### PROVIDED DATA:
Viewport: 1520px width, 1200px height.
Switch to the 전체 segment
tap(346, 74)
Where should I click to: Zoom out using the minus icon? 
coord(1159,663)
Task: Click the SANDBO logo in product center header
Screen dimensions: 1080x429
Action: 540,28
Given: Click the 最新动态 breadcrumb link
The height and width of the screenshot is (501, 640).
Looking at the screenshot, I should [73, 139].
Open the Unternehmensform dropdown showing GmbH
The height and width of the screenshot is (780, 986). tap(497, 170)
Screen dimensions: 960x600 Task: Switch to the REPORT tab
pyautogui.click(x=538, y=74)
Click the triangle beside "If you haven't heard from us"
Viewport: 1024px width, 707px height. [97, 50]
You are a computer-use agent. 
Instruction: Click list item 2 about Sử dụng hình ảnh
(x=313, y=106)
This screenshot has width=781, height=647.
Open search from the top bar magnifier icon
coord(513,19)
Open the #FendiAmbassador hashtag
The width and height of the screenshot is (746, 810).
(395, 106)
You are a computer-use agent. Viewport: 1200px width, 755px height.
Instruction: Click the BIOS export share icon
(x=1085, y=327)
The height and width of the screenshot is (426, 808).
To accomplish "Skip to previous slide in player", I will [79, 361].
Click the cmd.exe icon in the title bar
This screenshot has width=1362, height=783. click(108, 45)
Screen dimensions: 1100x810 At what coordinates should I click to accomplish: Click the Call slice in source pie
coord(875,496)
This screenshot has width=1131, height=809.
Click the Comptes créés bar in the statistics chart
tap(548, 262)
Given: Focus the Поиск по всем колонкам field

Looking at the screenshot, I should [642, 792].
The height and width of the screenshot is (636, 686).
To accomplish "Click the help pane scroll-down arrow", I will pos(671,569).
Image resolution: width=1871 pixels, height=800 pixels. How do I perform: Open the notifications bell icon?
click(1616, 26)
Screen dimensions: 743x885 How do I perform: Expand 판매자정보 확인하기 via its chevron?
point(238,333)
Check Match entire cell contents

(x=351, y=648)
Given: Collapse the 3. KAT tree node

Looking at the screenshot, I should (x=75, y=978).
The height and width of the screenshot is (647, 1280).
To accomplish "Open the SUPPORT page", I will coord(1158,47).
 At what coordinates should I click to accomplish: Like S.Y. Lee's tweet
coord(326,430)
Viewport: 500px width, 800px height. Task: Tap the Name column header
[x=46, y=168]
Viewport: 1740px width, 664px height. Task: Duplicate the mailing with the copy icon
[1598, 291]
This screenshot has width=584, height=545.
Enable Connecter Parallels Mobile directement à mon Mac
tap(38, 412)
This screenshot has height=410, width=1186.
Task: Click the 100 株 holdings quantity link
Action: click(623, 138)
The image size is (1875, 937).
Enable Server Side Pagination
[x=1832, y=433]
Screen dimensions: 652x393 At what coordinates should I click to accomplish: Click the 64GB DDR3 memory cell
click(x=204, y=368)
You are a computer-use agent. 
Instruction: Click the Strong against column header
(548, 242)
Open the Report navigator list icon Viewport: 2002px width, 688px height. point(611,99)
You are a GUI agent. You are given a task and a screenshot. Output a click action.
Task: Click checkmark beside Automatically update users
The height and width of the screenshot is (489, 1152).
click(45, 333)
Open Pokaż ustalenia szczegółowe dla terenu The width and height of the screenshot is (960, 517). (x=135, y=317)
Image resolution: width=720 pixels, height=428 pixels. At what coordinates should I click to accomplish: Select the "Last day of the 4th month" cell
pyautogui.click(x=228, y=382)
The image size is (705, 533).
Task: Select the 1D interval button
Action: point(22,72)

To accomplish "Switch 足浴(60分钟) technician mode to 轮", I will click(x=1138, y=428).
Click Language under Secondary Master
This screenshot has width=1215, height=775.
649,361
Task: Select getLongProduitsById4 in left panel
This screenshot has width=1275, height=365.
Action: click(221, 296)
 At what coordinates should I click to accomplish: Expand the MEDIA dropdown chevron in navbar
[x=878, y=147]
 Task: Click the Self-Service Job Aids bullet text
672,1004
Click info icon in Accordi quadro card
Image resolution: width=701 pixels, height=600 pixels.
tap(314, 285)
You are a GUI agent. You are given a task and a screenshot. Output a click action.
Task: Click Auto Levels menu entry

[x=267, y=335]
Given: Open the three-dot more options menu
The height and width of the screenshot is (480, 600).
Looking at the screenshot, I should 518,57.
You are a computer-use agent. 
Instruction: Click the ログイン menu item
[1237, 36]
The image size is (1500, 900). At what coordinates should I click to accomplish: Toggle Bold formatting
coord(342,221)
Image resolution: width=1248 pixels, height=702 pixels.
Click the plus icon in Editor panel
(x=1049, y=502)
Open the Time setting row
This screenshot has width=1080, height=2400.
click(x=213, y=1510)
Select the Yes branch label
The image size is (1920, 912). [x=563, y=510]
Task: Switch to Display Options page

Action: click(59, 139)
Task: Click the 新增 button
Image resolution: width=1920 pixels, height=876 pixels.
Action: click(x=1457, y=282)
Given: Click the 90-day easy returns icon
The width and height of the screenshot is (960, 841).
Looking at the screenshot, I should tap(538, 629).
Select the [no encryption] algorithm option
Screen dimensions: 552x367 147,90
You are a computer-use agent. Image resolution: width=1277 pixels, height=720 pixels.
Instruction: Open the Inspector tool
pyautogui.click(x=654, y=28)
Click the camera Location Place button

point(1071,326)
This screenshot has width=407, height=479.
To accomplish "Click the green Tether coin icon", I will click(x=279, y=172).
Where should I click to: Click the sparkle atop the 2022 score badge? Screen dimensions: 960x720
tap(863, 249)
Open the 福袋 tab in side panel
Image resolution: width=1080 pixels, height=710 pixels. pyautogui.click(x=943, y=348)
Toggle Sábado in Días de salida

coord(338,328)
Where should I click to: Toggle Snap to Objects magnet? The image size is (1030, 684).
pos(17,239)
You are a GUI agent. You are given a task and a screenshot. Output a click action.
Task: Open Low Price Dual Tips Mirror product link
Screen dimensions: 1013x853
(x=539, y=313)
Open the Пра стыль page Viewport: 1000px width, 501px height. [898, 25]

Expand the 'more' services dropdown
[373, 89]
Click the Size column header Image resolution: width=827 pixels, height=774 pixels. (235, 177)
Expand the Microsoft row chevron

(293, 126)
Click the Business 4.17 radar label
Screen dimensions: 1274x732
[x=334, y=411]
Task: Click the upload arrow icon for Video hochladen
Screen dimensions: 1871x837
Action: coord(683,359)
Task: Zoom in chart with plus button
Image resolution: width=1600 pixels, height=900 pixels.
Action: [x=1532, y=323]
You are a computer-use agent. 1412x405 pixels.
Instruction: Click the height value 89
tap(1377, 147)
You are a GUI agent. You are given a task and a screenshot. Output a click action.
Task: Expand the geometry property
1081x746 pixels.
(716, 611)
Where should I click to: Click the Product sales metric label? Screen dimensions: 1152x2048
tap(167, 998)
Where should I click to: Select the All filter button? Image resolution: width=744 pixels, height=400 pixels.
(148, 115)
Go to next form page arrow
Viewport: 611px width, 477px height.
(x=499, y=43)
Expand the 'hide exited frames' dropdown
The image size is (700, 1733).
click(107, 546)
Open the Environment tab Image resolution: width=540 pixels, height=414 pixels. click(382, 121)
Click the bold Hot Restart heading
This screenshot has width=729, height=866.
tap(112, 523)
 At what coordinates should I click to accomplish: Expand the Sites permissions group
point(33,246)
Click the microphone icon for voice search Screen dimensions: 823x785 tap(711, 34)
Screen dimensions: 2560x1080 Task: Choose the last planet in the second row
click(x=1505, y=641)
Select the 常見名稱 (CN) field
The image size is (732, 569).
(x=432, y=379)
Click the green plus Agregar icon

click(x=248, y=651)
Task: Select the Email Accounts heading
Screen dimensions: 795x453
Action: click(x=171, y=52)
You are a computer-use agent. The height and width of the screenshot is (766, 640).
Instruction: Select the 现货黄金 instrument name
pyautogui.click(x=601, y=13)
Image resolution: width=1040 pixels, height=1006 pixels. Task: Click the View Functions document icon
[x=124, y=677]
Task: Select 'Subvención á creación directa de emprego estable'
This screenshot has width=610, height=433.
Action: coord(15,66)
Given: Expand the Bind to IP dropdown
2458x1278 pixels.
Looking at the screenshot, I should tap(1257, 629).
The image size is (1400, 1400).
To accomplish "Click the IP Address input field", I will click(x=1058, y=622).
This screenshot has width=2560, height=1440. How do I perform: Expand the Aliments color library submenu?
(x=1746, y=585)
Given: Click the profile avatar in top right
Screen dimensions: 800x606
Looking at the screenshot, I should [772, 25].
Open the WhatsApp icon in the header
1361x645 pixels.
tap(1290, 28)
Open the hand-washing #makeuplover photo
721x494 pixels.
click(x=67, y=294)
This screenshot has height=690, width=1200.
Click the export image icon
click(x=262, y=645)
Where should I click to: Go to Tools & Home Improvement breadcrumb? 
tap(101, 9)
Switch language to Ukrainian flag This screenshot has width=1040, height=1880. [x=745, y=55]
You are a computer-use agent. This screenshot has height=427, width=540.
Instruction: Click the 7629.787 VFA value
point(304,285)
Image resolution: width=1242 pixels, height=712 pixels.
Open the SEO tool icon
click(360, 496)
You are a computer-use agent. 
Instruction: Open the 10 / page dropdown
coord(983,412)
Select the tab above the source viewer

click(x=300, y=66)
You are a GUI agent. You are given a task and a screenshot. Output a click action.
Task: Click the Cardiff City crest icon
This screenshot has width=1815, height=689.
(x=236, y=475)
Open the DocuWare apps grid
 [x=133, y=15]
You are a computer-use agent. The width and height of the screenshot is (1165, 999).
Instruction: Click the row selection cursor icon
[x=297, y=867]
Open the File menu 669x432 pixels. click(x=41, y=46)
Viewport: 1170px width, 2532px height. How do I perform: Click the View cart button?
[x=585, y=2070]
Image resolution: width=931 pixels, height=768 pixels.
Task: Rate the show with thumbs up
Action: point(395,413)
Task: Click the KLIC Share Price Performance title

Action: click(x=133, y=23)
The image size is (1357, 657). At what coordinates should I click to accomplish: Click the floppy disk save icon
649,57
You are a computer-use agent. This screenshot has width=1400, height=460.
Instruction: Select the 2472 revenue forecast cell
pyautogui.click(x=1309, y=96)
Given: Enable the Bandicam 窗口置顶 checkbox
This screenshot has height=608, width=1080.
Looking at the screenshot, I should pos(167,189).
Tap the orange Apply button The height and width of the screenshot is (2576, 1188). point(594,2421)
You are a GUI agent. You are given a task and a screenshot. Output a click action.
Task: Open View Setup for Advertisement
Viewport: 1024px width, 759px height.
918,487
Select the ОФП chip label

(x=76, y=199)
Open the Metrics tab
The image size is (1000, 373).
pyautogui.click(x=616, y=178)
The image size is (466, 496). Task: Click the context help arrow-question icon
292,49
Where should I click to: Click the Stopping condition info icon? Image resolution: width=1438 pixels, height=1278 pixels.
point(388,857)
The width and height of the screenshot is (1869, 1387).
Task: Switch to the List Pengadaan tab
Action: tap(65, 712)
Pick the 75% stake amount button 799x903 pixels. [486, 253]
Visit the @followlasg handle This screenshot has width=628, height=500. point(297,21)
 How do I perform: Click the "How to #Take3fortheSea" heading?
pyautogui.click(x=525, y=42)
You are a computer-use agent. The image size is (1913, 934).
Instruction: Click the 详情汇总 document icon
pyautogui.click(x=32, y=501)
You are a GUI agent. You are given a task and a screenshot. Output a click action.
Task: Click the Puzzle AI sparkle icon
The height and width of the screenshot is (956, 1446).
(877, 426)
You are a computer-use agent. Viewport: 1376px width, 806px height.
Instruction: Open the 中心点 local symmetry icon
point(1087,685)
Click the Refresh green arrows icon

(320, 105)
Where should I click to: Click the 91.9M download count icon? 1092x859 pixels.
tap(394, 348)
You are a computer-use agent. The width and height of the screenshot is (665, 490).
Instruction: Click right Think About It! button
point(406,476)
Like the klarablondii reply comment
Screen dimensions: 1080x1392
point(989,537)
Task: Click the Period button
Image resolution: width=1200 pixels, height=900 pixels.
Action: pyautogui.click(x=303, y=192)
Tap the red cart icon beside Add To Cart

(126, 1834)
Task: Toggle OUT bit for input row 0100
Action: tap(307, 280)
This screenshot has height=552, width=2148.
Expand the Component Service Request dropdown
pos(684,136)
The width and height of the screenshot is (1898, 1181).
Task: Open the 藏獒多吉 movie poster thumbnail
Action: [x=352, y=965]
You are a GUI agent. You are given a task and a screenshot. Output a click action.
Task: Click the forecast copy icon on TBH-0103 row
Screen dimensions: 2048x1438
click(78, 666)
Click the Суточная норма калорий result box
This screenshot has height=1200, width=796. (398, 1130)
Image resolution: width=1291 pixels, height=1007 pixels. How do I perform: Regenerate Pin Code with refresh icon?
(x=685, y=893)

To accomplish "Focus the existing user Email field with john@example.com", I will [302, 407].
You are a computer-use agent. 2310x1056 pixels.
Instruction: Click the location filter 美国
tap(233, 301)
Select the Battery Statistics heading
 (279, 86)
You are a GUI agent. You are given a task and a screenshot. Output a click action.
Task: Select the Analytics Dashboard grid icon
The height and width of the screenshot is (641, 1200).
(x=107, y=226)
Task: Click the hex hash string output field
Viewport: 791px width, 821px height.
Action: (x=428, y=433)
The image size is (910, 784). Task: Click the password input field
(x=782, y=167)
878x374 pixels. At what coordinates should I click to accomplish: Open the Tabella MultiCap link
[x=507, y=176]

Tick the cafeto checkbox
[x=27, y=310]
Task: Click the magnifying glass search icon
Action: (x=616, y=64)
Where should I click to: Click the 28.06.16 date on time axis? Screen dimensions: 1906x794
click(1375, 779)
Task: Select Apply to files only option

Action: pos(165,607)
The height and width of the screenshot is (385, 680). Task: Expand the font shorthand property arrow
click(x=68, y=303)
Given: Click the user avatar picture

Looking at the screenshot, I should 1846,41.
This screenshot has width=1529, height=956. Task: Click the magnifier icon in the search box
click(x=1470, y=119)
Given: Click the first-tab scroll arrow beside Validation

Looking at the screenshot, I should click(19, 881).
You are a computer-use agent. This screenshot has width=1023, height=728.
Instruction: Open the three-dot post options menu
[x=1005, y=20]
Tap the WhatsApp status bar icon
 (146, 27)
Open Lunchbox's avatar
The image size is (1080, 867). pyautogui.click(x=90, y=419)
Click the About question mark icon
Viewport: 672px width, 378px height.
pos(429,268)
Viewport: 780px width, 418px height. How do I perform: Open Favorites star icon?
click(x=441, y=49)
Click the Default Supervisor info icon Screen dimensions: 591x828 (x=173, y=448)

### WHAT YOU ARE ASKED TO DO:
Write out exactly the lines that fall from the line with "Select the Yes branch label" to the line with "Given: Click the 90-day easy returns icon" in the records above, keeping both ends.

### ANSWER TO THIS EXERCISE:
Select the Yes branch label
The image size is (1920, 912). [x=563, y=510]
Task: Switch to Display Options page

Action: click(59, 139)
Task: Click the 新增 button
Image resolution: width=1920 pixels, height=876 pixels.
Action: click(x=1457, y=282)
Given: Click the 90-day easy returns icon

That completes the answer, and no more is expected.